Николай откинулся на спину, уронил руки вдоль тела. Над ним было небо – огромное, синее, усеянное звездами.
Филат же все не унимался:
– Слышь, барин, а старикашка Лепарский-то небось весь уже в пене от бешенства! И солдаты его в штаны наложили, со страху трясутся день и ночь. Из арестантов… кто не боится, тот, конечно, точно нами восхищается. А жена твоя, она что думает, интересно? А? Правильно ты сделал, барин, что ее бросил. Любая баба – черт в юбке. Я и знал-то одну, да и та меня на каторгу отправила! С бабой надо как? На спину ее повалил, сунул, вынул – и бежать! Бежать от нее куда подальше! И идти себе дальше своей дорогой…

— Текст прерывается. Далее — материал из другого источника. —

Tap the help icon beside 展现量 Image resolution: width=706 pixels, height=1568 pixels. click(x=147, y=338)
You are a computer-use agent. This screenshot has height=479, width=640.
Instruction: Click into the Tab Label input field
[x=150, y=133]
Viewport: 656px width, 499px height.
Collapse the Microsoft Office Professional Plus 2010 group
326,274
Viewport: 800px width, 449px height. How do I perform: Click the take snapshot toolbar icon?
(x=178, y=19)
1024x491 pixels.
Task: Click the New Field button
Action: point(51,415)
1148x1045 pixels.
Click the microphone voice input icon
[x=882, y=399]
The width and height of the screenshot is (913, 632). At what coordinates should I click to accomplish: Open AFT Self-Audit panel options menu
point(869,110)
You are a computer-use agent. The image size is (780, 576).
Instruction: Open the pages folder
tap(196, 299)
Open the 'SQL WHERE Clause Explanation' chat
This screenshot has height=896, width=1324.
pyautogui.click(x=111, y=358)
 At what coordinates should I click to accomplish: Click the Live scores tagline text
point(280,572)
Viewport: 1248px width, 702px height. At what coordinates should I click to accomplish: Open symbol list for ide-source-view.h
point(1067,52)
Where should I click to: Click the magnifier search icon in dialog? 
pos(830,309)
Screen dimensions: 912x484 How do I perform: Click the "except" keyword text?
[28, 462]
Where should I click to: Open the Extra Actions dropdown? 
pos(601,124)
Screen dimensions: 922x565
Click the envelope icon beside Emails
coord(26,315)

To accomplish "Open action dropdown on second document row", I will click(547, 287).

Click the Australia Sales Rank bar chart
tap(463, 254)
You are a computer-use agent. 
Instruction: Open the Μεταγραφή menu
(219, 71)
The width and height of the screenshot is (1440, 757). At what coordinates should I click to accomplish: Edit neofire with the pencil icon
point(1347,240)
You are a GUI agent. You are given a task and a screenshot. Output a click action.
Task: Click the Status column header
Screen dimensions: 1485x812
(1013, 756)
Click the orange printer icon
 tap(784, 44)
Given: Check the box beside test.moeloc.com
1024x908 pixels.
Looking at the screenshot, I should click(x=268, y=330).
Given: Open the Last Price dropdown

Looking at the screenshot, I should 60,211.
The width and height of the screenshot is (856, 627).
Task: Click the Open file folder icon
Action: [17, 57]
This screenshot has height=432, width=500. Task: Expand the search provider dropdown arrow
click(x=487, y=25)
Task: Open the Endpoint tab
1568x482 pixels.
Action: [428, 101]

Он на секунду умолк, затем проворчал:
– Похоже, тебе не нравится, когда я так говорю, точно, барин?
– Не нравится.
– Сердце у тебя больно нежное. Ну, ничего, это пройдет…
«Странно получилось: единственный друг, да и тот убийца… – думал Озарёв. – И никого, ни-ко-го теперь у меня нет, кроме Филата…»
Старик тем временем, как каждый вечер, закутал полушубком ноги Николая, сделал «подушку» из мха и листьев, подсунул ему под затылок. Он хлопотал в темноте, возился с «нежным» спутником, как с младенцем, непрерывно приговаривая:
– Ну что, барин, так хорошо тебе?.. Не холодно теперь?.. Ты, барин, не бойся, ничего не бойся, спи давай!.. У меня-то всегда ушки на макушке!.. Не бойся, барин, спи… Да хранит тебя Господь!..
– Спасибо, Филат. И тебя пусть Господь хранит.
Совершенная неподвижность листвы, тишина, уединенность этого обширного пространства рождали в Николае ощущение, что он живет какой-то ирреальной жизнью, а из прежней, настоящей – выброшен…
Филат свернулся клубочком под боком у Озарёва. Заснули они одновременно.
* * *
Проснувшись на рассвете и открыв глаза, Николай с изумлением обнаружил, что рядом с ним никого нет. Забеспокоился, позвал – сначала тихонько, потом громче. Никакого ответа. Встал, осмотрел все окрестные кустарники – никого. Вернулся на место ночлега и только тогда заметил, что нет ни мешка с провизией, ни фляги, ни компаса, ни его шляпы, под подкладкой которой были зашиты деньги. Нет, не может быть, чтобы Филат ограбил его и сбежал, не может быть! Но что может быть иное? Ясно же: именно так он и поступил! Именно эта ясность, очевидность того, что произошло, ослепила его, оглушила, придавила к земле… Как, как он мог, этот человек, все украсть, как он мог бросить его, Николая, которому еще накануне вечером выказывал такую преданность?! Что произошло за ночь в этом примитивном мозгу? Хотя… понимает ли он вообще, что такое предательство? Нет, пожалуй! Подобные люди обычно соскальзывают от добра к злу, ничего не рассчитывая, не обдумывая, у них не существует никаких угрызений совести – просто повинуются мгновенно возникшему импульсу. Они столь же искренне проявляют дружелюбие, сколь решительны становятся, если собираются навредить. Привязанность, которую они испытывают к какому-нибудь существу, в определенной степени даже помогает им уничтожить его. Сколько раз мы видели, как такой человек с нежностью поглаживает животное на бойне, ласкает его, прежде чем убить!